Solo Leveling is an anime adaptation lifted off the pages of its webtoon or manhwa format, itself an adaptation of the original web novel. It’s gotten an impressive fan following thanks to its fantastic execution of a familiar premise. The plot is structured like any Hero’s Journey narrative, but in the case of Solo Leveling, it can be called The OP Hero’s Journey.

Sung Jinwoo is the protagonist in a society where humans must combat supernatural threats that cross planes into their world. These humans are known as hunters, and their responsibility is to stop monsters from coming through various gates in the world. Its setting is ostensibly like modern-day society but with JRPG trappings such as swords, sorcery, and a hunter-ranking system.

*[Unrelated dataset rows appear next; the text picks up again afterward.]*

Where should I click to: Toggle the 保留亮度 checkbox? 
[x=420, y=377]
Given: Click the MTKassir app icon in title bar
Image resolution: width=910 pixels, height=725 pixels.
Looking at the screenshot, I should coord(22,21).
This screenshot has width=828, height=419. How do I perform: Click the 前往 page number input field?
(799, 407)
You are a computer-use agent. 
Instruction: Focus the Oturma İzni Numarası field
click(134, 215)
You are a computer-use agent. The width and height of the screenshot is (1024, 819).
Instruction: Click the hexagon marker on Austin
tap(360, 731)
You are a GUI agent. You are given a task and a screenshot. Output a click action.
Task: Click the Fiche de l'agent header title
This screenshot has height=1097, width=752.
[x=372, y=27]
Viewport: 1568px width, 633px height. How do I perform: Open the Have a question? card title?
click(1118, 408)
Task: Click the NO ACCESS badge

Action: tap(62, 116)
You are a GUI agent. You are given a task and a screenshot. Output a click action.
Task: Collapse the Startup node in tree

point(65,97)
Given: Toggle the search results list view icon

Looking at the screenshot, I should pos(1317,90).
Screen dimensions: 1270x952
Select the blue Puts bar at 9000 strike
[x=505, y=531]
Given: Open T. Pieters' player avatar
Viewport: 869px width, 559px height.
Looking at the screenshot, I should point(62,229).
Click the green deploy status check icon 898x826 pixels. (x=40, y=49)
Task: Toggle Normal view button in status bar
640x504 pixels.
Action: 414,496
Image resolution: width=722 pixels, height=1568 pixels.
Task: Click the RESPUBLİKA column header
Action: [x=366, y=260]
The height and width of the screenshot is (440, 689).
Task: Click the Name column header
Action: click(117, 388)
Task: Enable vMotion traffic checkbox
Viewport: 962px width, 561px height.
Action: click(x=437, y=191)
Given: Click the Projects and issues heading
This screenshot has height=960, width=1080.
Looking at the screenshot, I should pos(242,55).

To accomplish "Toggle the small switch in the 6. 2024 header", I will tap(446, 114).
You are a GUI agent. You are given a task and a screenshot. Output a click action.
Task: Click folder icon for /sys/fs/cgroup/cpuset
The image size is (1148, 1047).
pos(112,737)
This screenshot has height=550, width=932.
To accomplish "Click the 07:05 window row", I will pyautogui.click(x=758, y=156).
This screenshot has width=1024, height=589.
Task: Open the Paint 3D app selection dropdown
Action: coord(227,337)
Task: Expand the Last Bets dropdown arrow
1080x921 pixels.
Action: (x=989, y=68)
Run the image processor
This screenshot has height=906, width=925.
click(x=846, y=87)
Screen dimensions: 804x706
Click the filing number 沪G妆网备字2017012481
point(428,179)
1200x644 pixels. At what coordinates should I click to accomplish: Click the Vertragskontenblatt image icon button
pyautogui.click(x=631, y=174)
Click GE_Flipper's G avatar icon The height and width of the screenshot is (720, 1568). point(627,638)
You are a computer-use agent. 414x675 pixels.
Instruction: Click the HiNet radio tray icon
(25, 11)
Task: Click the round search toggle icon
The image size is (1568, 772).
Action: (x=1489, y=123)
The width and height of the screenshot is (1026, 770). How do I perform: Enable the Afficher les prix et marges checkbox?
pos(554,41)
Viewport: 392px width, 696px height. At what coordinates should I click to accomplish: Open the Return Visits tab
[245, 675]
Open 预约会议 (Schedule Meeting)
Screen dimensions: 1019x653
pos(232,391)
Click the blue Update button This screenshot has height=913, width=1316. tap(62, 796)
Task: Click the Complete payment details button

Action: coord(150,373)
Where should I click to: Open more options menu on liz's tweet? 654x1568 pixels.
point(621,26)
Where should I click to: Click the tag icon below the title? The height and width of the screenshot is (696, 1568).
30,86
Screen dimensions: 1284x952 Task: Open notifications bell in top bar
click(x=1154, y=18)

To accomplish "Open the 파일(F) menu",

Jinwoo is a hunter, he’s given the humiliating distinction of being the weakest of all humanity. He’s thus the weakest E-Rank hunter, a title he bears throughout this 2-episode premiere. He’s too weak to tackle practically any dungeon alone, and often spends his meager winnings to put his sister through school, provide for his ailing mother, and replenish his paltry supplies.

While anybody can guess how this proceeds, the series sells you on how pathetic he is. Everybody around him pities and and speaks poorly of him, and his few advocates like B-Rank healer Joohee still struggle to keep him alive. So when he joins for a dungeon, his companions are relieved, assuming it’ll be a piece of cake if the weakest E-Rank hunter is okay with it. How much more wrong could they be?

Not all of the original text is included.